++++ Text shown ++++

As winter bites and the chances to get out for a good bike ride are few and far between, a lot of us dust off the old turbo trainer again. To make it a bit more bearable, we have had the likes of Zwift to help keep us motivated as we pedal away in front of the telly. I’ve been using Zwift for a few years now (see December 2015) and still find it useful.

As described in the original post, I started off with a BTwin trainer and an old Macbook. I then progressed to a PC (bought a 2nd hand one which I dedicated to Zwift) and upgraded my trainer to Tacx Satori Smart. By the time the PC broke down, Zwift had become available on Apple TV, so I got one of those, as it was cheaper than buying a new computer. Now I am very happy with my Zwift experience, though I might yet be tempted to upgrade my monitor from 720p to full HD or even 4K.

While I’m a big Zwift fan, Colette finds it a bit too “cartoony” to hold her interest. Some of my friends have been looking into alternatives to Zwift recently (prompted mostly by the 60% price hike in subscription charge) so I decided to check them out too, in case Colette might prefer them to Zwift. In particular, I am looking at options that show real life videos of cycle routes where you can move along at a speed determined by your own power.

In total, I’ve compared 3 options: Fulgaz, Rouvy and BigRingVR. The former is on Apple TV, while the two others I got working on my PC (yes, I eventually got my PC working again after replacing the dying hard drive).

++++ Supplied information ++++

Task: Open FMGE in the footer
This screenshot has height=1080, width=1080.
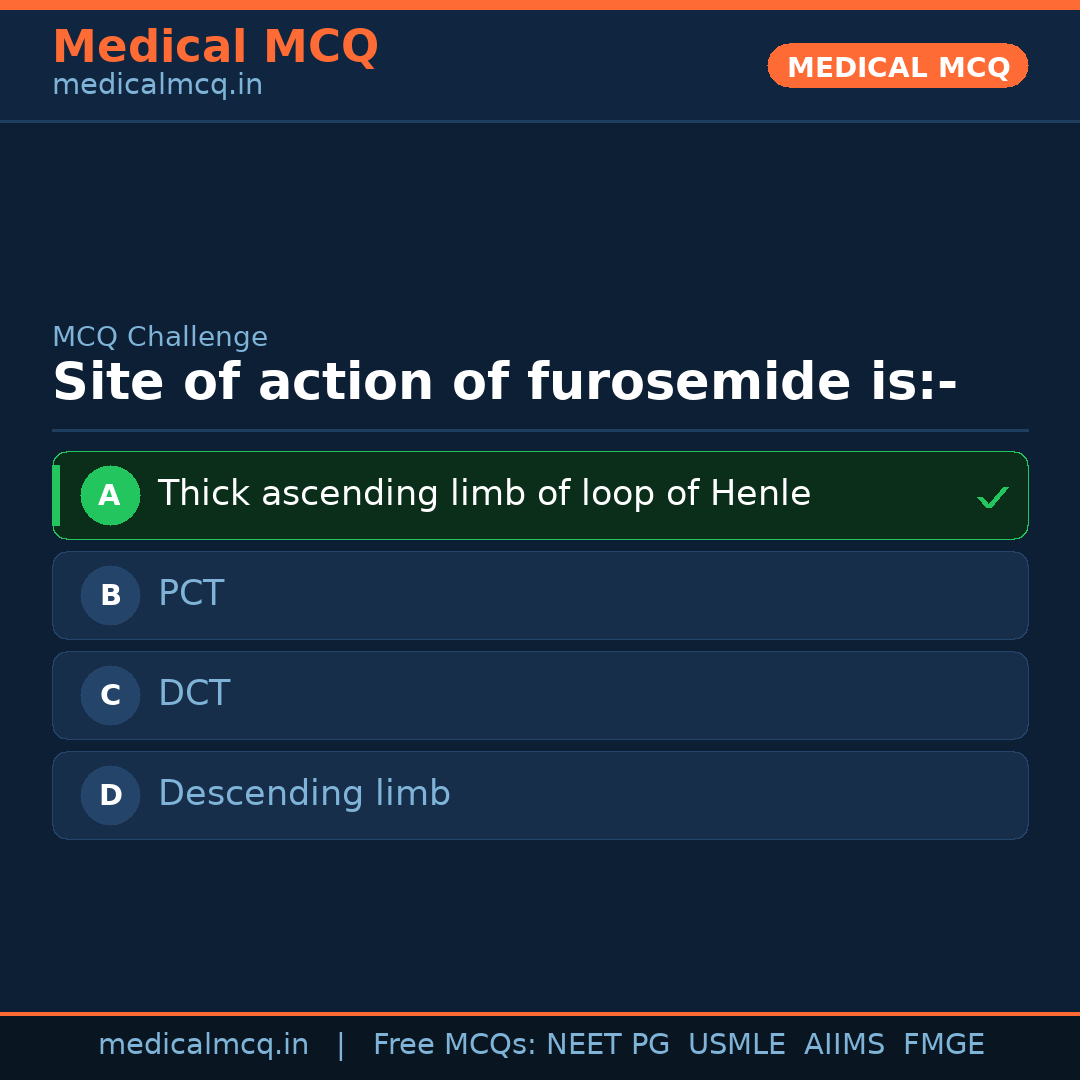Action: tap(943, 1045)
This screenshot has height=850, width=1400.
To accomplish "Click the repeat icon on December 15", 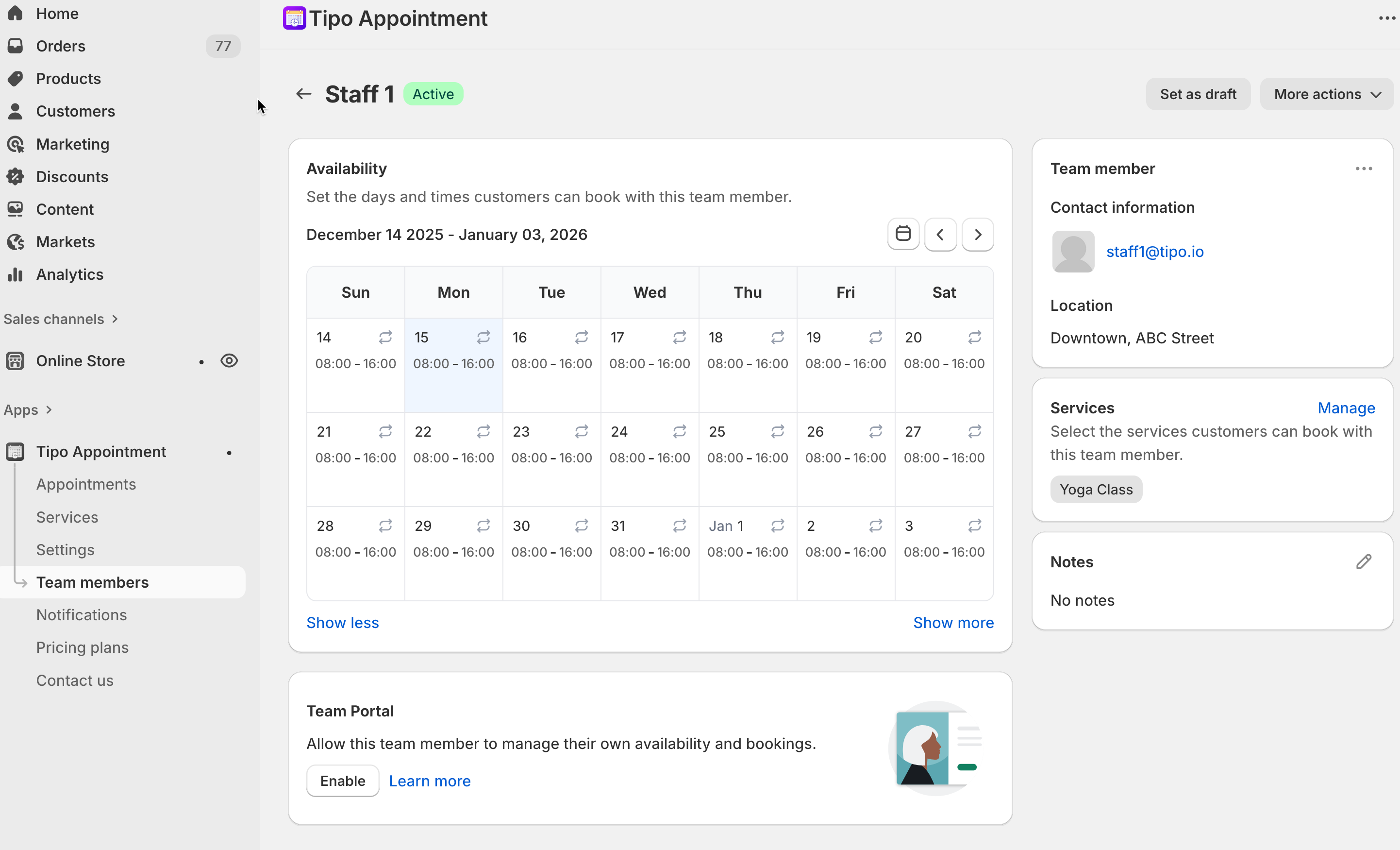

++++

# Challenge A
List the options compared as alternatives to Zwift in the Zwift piece.
# Challenge B
Echo the part of the Zwift piece that begins at the words "While I’m a" and stops after "your own power.".
The entries have nothing to do with this.

# Exercise output A
Fulgaz, Rouvy, BigRingVR

# Exercise output B
While I’m a big Zwift fan, Colette finds it a bit too “cartoony” to hold her interest. Some of my friends have been looking into alternatives to Zwift recently (prompted mostly by the 60% price hike in subscription charge) so I decided to check them out too, in case Colette might prefer them to Zwift. In particular, I am looking at options that show real life videos of cycle routes where you can move along at a speed determined by your own power.